• **Exercise requirements**: From the line containing "You are a computer-use" through the last line of the records below, output every line exactly as it appears, but leave out the pictures.
#### Data excerpts ####
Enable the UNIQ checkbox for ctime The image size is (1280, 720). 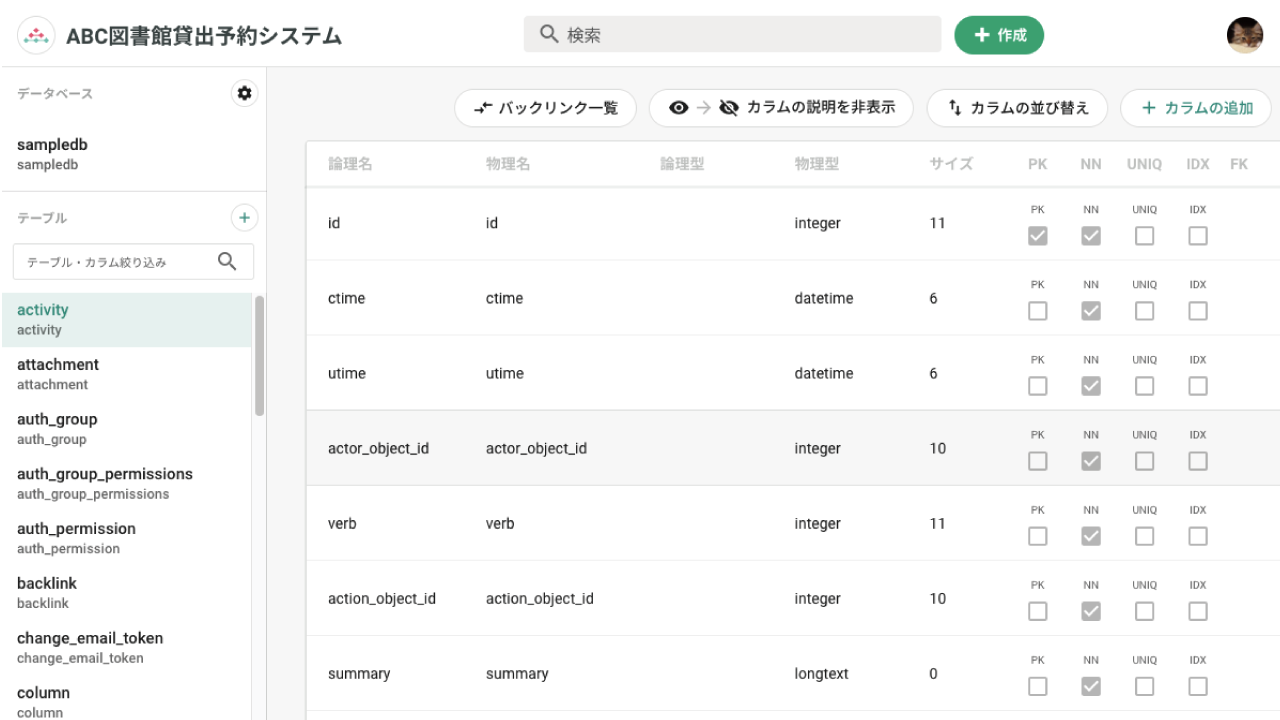(x=1144, y=311)
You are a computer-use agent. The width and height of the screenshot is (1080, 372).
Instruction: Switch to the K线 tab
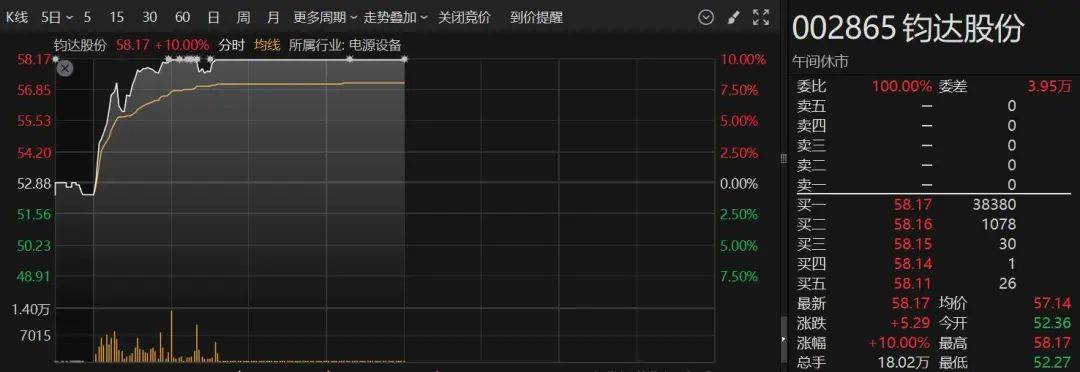tap(16, 18)
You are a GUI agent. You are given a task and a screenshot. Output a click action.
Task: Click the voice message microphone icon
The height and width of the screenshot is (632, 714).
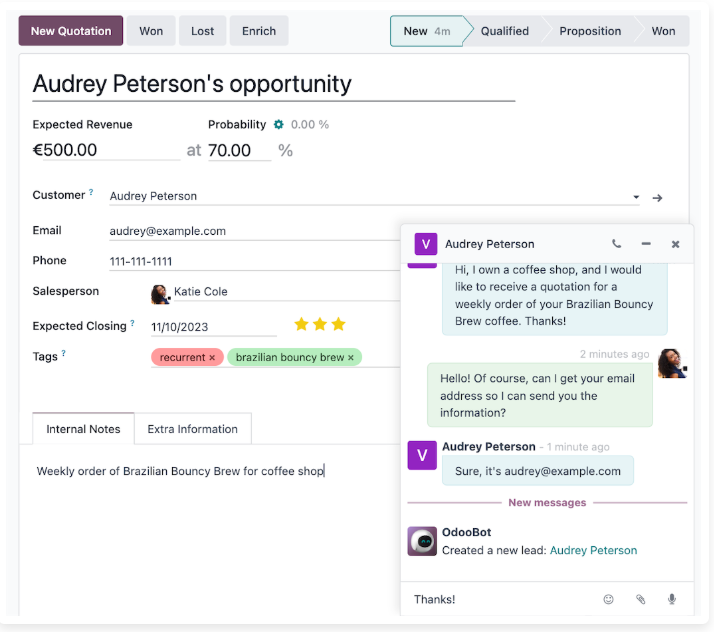(x=672, y=599)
####
• **The answer**:
You are a computer-use agent. The width and height of the screenshot is (1080, 372).
Instruction: Switch to the K线 tab
tap(16, 18)
You are a GUI agent. You are given a task and a screenshot. Output a click action.
Task: Click the voice message microphone icon
The height and width of the screenshot is (632, 714).
(x=672, y=599)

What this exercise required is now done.